▸ **The input**
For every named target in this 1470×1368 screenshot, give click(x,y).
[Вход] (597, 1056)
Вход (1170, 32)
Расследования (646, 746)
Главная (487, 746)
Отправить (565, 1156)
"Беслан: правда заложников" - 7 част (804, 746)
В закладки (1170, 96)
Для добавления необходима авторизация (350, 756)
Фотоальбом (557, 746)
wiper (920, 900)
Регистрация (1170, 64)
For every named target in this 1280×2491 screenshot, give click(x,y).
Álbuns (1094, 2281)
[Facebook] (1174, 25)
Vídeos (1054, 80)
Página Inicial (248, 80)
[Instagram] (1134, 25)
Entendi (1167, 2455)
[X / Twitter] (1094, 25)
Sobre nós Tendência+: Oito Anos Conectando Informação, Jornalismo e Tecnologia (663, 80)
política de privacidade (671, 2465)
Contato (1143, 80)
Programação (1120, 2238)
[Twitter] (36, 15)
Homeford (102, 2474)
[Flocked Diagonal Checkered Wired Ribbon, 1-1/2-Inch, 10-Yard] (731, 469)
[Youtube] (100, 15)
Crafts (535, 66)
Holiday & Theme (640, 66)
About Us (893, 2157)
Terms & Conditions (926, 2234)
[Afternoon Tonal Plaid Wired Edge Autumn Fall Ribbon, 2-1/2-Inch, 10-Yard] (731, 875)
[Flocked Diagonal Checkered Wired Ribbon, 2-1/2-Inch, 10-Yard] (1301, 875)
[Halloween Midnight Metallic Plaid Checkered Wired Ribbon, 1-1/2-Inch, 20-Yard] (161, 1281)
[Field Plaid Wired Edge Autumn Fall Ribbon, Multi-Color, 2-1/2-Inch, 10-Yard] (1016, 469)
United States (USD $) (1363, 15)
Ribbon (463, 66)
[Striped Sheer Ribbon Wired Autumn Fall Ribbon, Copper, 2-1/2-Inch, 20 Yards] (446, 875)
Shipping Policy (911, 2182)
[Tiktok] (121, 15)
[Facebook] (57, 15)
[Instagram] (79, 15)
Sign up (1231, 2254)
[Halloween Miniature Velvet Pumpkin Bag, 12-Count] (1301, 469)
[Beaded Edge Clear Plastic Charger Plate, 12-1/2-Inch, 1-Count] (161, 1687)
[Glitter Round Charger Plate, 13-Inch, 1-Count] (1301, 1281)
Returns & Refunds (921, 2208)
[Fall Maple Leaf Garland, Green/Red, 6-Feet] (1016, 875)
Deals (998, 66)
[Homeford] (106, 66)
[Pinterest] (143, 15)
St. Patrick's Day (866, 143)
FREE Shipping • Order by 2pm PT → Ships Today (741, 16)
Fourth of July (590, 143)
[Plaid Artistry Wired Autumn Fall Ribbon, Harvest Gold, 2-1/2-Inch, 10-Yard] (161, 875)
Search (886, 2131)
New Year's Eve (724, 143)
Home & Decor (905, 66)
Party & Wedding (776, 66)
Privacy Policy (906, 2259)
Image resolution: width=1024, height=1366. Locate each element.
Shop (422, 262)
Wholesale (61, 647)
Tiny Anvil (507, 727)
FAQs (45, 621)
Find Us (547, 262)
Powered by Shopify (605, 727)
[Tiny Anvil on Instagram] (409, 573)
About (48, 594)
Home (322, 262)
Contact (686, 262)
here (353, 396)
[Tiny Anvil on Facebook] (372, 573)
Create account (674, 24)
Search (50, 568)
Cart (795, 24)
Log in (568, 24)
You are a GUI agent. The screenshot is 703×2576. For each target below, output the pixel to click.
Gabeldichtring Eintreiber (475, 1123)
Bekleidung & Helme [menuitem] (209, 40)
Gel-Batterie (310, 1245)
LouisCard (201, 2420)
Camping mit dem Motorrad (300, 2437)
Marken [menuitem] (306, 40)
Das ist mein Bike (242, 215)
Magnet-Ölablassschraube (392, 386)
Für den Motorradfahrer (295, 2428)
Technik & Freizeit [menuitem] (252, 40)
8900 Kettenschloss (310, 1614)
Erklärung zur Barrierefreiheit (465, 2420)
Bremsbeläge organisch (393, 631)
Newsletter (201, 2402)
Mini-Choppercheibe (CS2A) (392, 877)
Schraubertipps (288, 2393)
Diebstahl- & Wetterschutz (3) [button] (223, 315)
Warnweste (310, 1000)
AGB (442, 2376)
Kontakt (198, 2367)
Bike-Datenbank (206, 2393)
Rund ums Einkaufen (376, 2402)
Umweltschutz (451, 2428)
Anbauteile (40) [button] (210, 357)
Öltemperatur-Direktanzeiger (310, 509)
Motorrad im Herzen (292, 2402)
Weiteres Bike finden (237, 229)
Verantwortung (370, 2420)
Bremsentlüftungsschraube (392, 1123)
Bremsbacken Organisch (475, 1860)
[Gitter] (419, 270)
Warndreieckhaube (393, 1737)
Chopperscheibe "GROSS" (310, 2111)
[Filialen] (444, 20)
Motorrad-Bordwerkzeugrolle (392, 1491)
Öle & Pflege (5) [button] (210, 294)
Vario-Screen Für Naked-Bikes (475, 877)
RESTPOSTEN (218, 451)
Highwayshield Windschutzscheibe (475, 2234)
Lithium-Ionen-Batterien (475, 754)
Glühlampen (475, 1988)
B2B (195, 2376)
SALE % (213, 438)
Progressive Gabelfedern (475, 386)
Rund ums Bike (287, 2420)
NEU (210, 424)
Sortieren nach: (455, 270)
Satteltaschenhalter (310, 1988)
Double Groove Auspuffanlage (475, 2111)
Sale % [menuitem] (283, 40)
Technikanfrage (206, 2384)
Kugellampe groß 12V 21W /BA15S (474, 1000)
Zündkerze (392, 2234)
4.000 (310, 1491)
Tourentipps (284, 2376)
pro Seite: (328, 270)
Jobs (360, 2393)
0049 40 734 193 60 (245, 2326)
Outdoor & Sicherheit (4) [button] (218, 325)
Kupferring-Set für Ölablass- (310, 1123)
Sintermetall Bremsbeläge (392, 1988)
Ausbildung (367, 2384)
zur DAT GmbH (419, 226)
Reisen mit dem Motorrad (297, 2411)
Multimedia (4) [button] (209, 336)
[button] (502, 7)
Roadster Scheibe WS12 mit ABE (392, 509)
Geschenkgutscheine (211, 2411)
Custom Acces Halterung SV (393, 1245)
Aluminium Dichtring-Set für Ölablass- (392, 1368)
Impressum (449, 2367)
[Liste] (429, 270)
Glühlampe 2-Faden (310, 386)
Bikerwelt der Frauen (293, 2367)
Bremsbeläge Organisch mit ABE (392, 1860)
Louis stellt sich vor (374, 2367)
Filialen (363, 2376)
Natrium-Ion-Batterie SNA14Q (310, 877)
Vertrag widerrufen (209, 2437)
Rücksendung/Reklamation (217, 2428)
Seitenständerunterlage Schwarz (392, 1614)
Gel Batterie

▸ **About this task**
Looking at the entries above, can you reproduce exactly the lines from the one that holds "част (804, 746)" through the one that holds "[Afternoon Tonal Plaid", and only those?

▸ **Finished task**
"Беслан: правда заложников" - 7 част (804, 746)
В закладки (1170, 96)
Для добавления необходима авторизация (350, 756)
Фотоальбом (557, 746)
wiper (920, 900)
Регистрация (1170, 64)
For every named target in this 1280×2491 screenshot, give click(x,y).
Álbuns (1094, 2281)
[Facebook] (1174, 25)
Vídeos (1054, 80)
Página Inicial (248, 80)
[Instagram] (1134, 25)
Entendi (1167, 2455)
[X / Twitter] (1094, 25)
Sobre nós Tendência+: Oito Anos Conectando Informação, Jornalismo e Tecnologia (663, 80)
política de privacidade (671, 2465)
Contato (1143, 80)
Programação (1120, 2238)
[Twitter] (36, 15)
Homeford (102, 2474)
[Flocked Diagonal Checkered Wired Ribbon, 1-1/2-Inch, 10-Yard] (731, 469)
[Youtube] (100, 15)
Crafts (535, 66)
Holiday & Theme (640, 66)
About Us (893, 2157)
Terms & Conditions (926, 2234)
[Afternoon Tonal Plaid Wired Edge Autumn Fall Ribbon, 2-1/2-Inch, 10-Yard] (731, 875)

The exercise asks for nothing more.